Depuis mon diplôme, je n’ai donc eu de cesse de poursuivre cette démarche-là en cherchant les cadres propices à la poursuite de mes explorations. C’est ainsi que de 2019 à 2022 j’ai été en résidence au CIRVA (Centre international de recherche sur le verre et les arts plastiques), avec un projet lié au dessin et à l’utilisation de produits semi-finis industriels comme moules dans lesquels souffler du verre.

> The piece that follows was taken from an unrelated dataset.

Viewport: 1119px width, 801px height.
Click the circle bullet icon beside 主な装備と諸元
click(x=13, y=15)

Par ailleurs, je me suis formé à l’ENS Cachan et ai obtenu l’agrégation en arts appliqués, ce qui m’a ouvert la porte de l’enseignement. En parallèle de mon activité de designer, j’enseigne donc à l’ENSAAMA où j’occupe un poste de professeur en design d’objet. Dans ce cadre, nous nous interrogeons avec les étudiants sur la manière de faire de la recherche, de construire un protocole, de mettre en forme les choses, une dynamique qui m’est chère. Un partenariat s’est par ailleurs noué entre l’ENSAAMA et le JAD. C’est dans ce cadre qu’a eu lieu un workshop de 5 jours avec les 5ème années de Design d’objet sur la conception et la fabrication d’objets en plâtre intégrés au bâti.
Aujourd’hui quelle place le projet du JAD trouve-t-il dans votre démarche de recherche et de création ?

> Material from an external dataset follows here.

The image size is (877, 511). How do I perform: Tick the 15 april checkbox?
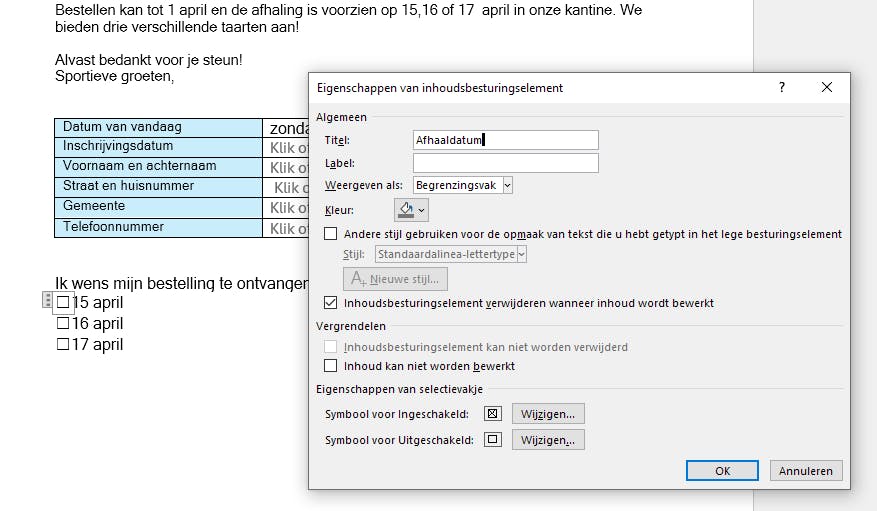63,302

Chaque rencontre que je fais avec un savoir-faire ouvre de nouveaux champs de réflexion. Ce qui m’intéresse, c’est ce qui émerge du dialogue entre la maîtrise de son savoir-faire par l’artisan d’un côté et le caractère généraliste de mon regard qui interroge les formes, les outils, les gestes et les matériaux qu’il emploie de l’autre. De plus, les affinités avec le langage formel que je déploie dans ma pratique sont nombreuses : le staffeur passant d’un profil en 2D à un volume en 3D avec la technique du trainage fait écho à ma démarche de mise en volume du dessin ; tandis que les gestes d’un artisan pratiquant l’impression au cadre plat sur étoffes évoquent, pour certains, ceux que j’ai développés dans ma pratique du dessin.

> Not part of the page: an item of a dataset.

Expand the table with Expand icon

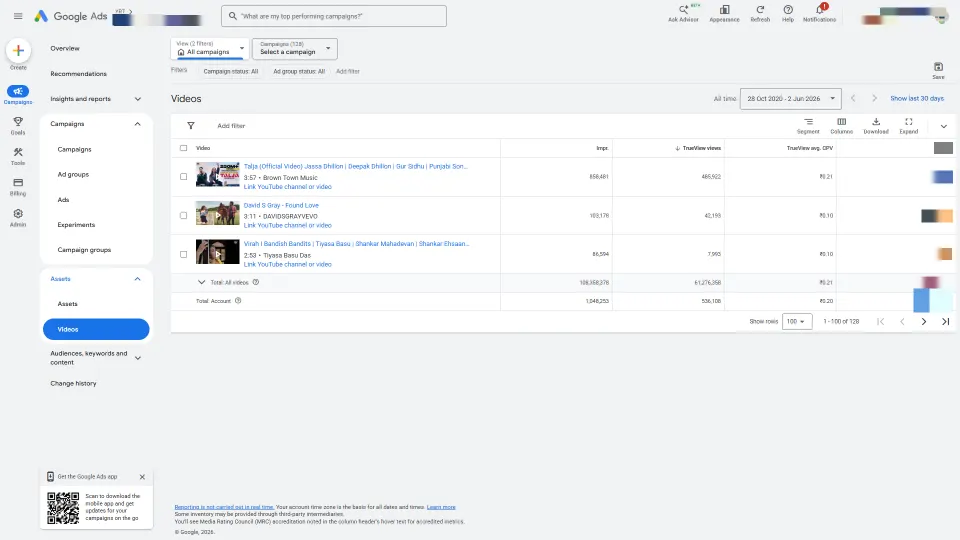909,122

Le dialogue entre le design et les métiers d’art constitue donc pour moi un formidable levier de création. Et si les premières expérimentations réalisées en collaboration avec des créateurs du JAD s’avèrent déjà pleines de promesses, l’arrivée de nouveaux créateurs portant d’autres savoir-faire contribuera, j’en suis sûr, à ouvrir encore de nouveaux horizons.